*** Block opens ***

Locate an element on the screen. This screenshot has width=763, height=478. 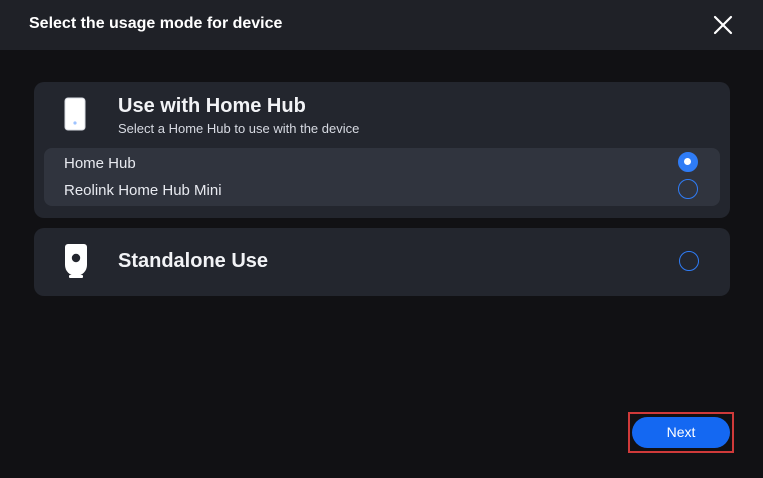
home-hub-list: Home Hub Reolink Home Hub Mini is located at coordinates (382, 177).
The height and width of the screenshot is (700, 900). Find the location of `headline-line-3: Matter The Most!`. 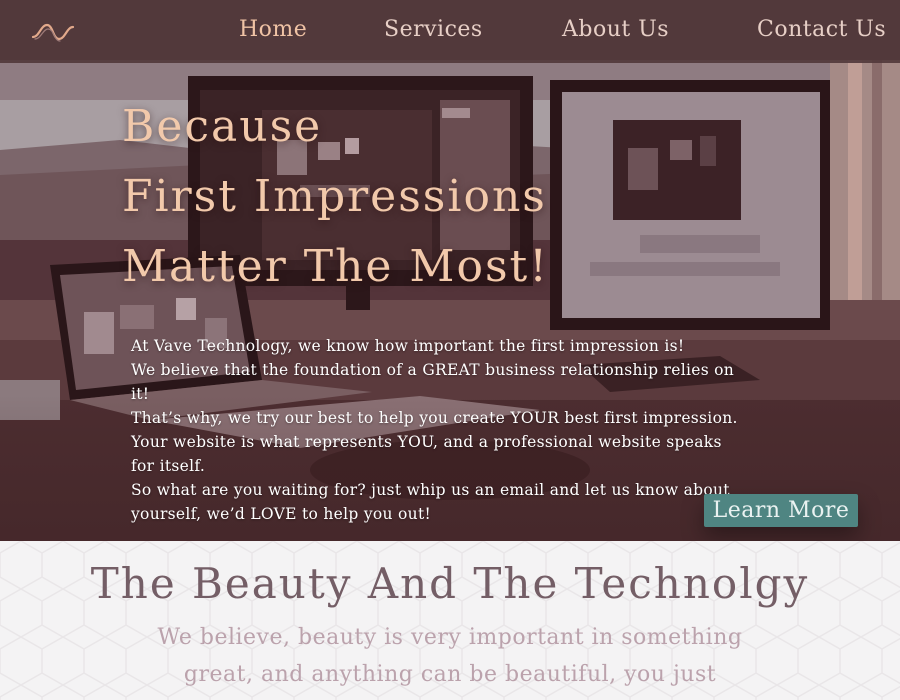

headline-line-3: Matter The Most! is located at coordinates (336, 266).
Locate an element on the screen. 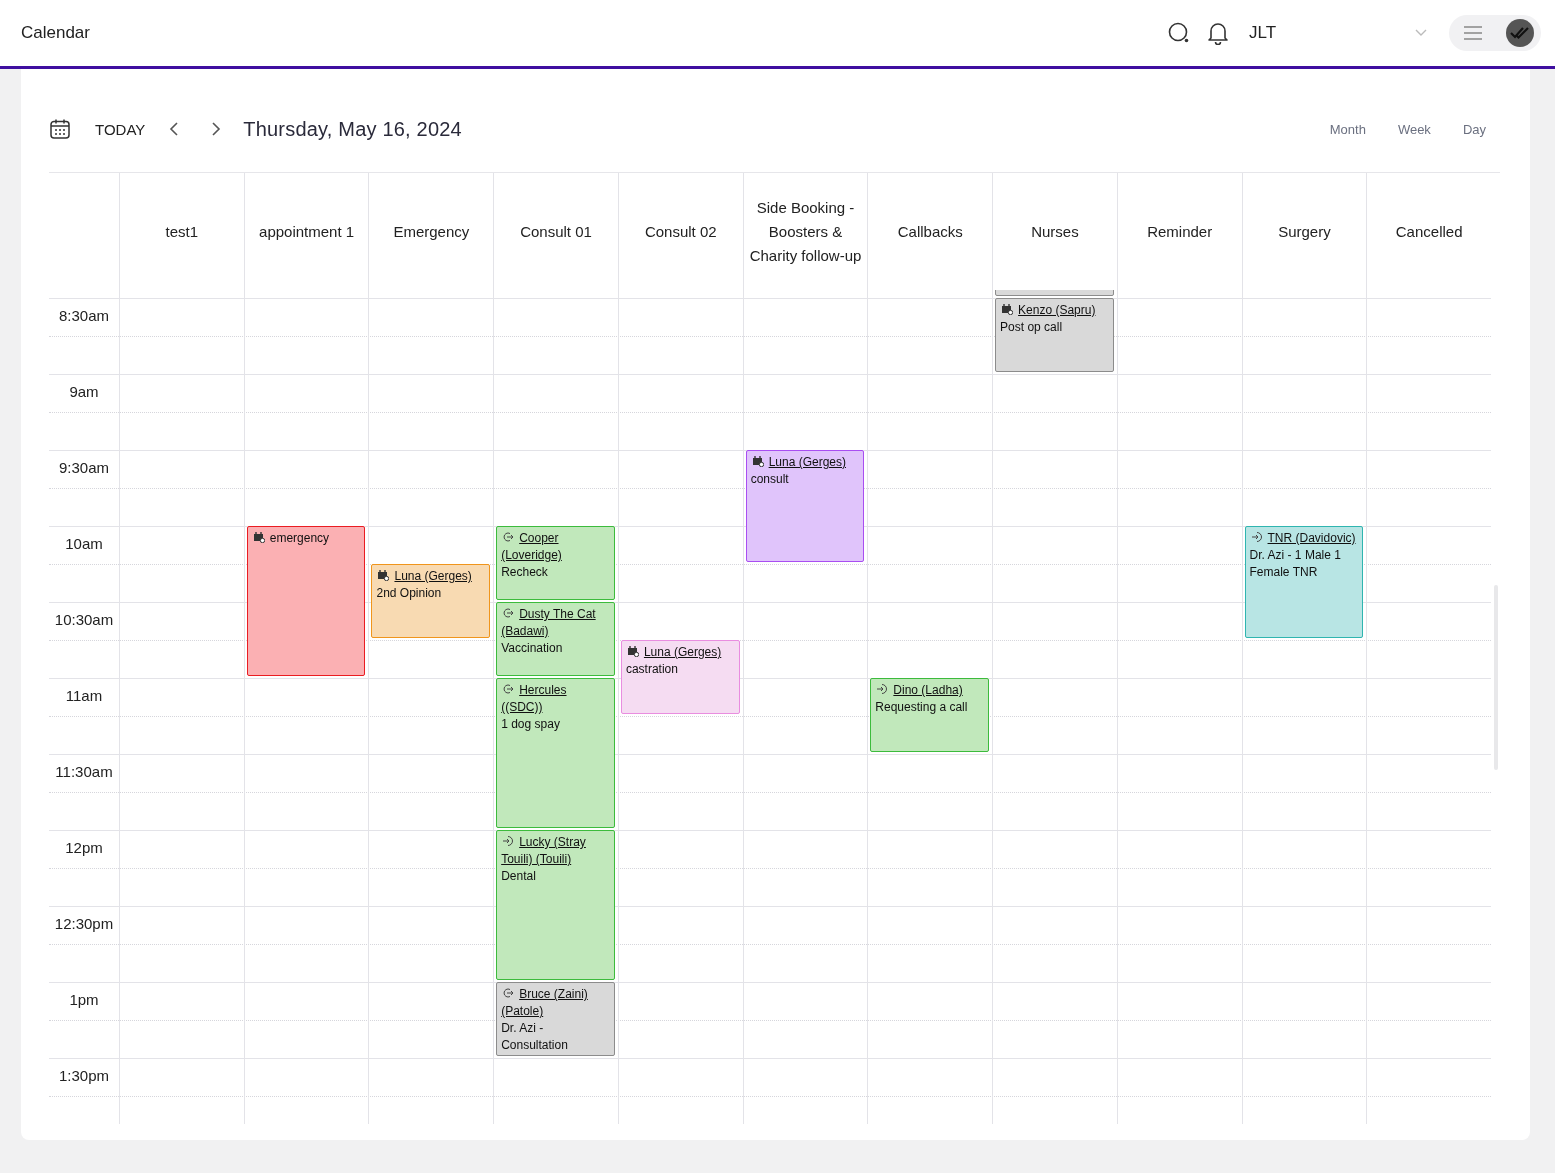  chevron-left-icon is located at coordinates (174, 129).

*** Block closes ***

* What this task involves:
Echo the data word for word, starting at the beginning of the data and ending with the line that contains "home-hub-list: Home Hub". Leave the pictures out of your answer.

* Written response:
Locate an element on the screen. This screenshot has width=763, height=478. 
home-hub-list: Home Hub Reolink Home Hub Mini is located at coordinates (382, 177).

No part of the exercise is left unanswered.